Traders are convinced Michael Baker Corp. (BKR), which has the cheapest valuation relative to its cash generation among U.S. infrastructure construction companies, will receive a higher takeover offer.
Michael Baker has closed above last month’s $24.25-a-share bid from DC Capital Partners LLC every day since Dec. 27, with the premium widening to a record 4.7 percent last week, according to data compiled by Bloomberg. The provider of engineering services ousted its chief executive officer in December and this month said it would consider strategic alternatives and named a new chairman.
The company, down 52 percent since peaking in 2007, has a higher free-cash-flow yield than any other U.S. infrastructure construction stock valued greater than $100 million, according to data compiled by Bloomberg. It would be worth more in the hands of an acquirer, which may end up paying at least $30 a share, Crescendo Partners and D.A. Davidson & Co. said. Other potential bidders include Fluor Corp. (FLR) and Jacobs Engineering Group Inc. (JEC), according to KeyCorp.
“It’s a company with a great reputation in the industry, and the company is very undervalued,” Arnaud Ajdler, a New York-based senior managing director at Crescendo Partners, which owns shares of Michael Baker and wrote a letter in December to the company’s board supporting a sale, said in a telephone interview. “A strategic buyer would likely be willing to pay a lot more than what the stock is trading at.”
David Higie, a spokesman for Moon Township, Pennsylvania- based Michael Baker, declined to comment on the company’s takeover prospects. Founded in 1940, Michael Baker provides engineering services to clients including the U.S. government. Past projects for the company, which has more than 3,000 employees, include the Trans-Alaska Pipeline.
After the shares closed at $19.11 on Dec. 13, down from a 2007 peak of $52.79, the company said its board asked CEO Bradley L. Mallory to resign. Less than a week later, DC Capital proposed merging Michael Baker with KS International LLC, a provider of engineering services to the U.S. government that’s controlled by the private-equity firm. DC Capital, which is also a Michael Baker stakeholder, offered $24.25 a share in cash.
Michael Baker’s “long-term growth strategy has resulted, and I believe will continue to result, in a significant undervaluation of the stock,” DC Capital’s Thomas J. Campbell wrote in a Dec. 19 letter to the board. That day, Michael Baker said it would review the proposal.
On Dec. 26, Crescendo Partners endorsed a takeover, saying in a letter to the company that “we believe numerous parties would be interested” and that a strategic buyer would probably pay a “significant premium.” Crescendo, which estimated Michael Baker could get more than $30 a share through a sale, said it would nominate directors if the company didn’t pursue a deal.
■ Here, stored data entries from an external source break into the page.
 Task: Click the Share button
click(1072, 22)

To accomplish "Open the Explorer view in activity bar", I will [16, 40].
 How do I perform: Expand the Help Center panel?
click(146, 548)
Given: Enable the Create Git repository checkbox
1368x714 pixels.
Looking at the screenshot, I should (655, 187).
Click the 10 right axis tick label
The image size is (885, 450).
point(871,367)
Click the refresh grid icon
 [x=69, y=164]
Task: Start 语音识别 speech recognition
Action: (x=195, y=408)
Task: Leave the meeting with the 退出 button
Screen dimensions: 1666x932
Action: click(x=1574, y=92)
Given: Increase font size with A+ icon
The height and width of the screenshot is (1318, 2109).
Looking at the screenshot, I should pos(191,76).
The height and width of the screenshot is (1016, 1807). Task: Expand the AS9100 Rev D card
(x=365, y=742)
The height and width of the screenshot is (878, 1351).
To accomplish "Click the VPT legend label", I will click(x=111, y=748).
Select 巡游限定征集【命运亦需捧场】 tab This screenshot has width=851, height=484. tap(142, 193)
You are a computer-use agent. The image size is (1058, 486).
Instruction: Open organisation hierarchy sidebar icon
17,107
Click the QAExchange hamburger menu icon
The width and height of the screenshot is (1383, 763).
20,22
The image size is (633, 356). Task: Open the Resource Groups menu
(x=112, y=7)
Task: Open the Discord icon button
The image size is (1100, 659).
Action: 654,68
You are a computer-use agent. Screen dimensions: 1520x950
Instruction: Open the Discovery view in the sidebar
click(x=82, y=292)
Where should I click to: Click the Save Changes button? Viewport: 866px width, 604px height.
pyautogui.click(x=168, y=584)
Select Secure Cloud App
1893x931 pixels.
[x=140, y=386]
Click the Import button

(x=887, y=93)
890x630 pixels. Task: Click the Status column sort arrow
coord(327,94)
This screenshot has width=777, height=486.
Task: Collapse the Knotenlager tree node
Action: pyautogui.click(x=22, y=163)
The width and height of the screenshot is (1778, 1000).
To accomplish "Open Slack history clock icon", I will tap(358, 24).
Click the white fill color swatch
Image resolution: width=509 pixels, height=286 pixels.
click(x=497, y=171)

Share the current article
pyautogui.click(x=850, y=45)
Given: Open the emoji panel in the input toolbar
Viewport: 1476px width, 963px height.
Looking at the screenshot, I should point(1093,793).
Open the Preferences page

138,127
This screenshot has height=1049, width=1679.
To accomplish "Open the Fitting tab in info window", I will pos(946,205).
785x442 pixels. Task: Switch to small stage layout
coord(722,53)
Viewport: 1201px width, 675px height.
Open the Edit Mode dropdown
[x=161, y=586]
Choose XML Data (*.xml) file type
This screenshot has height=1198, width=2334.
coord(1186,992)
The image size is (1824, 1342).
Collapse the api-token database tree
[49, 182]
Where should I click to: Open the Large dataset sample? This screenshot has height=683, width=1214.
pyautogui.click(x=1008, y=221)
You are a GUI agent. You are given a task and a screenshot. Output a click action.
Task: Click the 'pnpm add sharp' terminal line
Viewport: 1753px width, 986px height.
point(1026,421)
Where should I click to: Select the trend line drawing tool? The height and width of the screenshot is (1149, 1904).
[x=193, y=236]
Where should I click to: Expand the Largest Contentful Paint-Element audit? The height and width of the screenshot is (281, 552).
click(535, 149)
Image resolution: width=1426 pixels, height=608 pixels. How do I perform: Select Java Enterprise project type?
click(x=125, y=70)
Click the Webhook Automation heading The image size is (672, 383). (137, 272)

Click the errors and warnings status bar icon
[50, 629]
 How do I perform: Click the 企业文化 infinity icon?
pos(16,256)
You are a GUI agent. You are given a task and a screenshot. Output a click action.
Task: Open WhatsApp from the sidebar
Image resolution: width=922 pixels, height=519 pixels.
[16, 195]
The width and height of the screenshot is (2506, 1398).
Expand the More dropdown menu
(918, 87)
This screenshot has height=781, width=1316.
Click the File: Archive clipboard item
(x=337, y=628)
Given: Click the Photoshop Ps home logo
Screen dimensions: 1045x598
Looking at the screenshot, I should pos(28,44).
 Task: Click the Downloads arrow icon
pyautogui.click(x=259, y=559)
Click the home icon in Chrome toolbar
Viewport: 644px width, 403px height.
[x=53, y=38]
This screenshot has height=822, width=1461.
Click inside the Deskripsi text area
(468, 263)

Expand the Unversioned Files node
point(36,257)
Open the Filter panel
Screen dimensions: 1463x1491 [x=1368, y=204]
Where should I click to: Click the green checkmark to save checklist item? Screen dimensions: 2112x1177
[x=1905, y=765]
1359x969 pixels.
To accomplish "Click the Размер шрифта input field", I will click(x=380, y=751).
The shares have closed above $24.25 every day since Dec. 27, rising 1.6 percent on Jan. 17 after Michael Baker said Chairman Richard L. Shaw will retire this month.
“People think it’s worth more, just based on the trading,” Bill Popper, a Jersey City, New Jersey-based managing director and arbitrage trader at ICAP Plc, said in a phone interview. “It’s staying above the bid.”
Crescendo’s Ajdler said a deal at more than $30 a share would be a “terrific price.” D.A. Davidson’s John Rogers said Michael Baker, which closed at $25.38 yesterday, could get that.
“A change in the management would at least indicate that the board is not satisfied with where the company is,” Rogers, a Lake Oswego, Oregon-based analyst at D.A. Davidson, said in a phone interview. “Any time you’ve got a vacancy at the CEO spot, you’ve got potentially shareholders that are activists, if you add those things together, then the possibility of something happening is higher.”
Michael Baker’s free-cash-flow yield amounts to 8.2 percent, higher than the nine other U.S. infrastructure construction companies valued at more than $100 million, data compiled by Bloomberg show. The group average is 1.8 percent.
“The work it does can directly convert that into free cash flow with limited losses,” Tahira Afzal, a New York-based analyst for KeyCorp, said in a phone interview. “That means it’s got a very good free-cash-flow model.”
Keith Stephens, a spokesman for Fluor; Aecom’s Paul Gennaro; and Pamela Blum, a representative of URS at Sard Verbinnen & Co., declined to comment on whether their companies are potential buyers. Jacobs Engineering’s Michelle Jones and Stantec’s Alison Smith didn’t respond to requests for comment.
This isn’t the first time Michael Baker has faced an investor’s desire for change. Starboard Value LP sent a letter to the company in August 2011 pressing for operational changes. While Michael Baker several months later terminated its poison pill, making a takeover easier, the company hasn’t yet agreed to a deal. A transaction may not be imminent, D.A. Davidson’s Rogers said.
Still, Michael Baker is attractive and may receive takeover interest.
“It’s a very good business model, and under the right hands and as part of a larger company, there is more value that can be extracted,” KeyCorp’s Afzal said.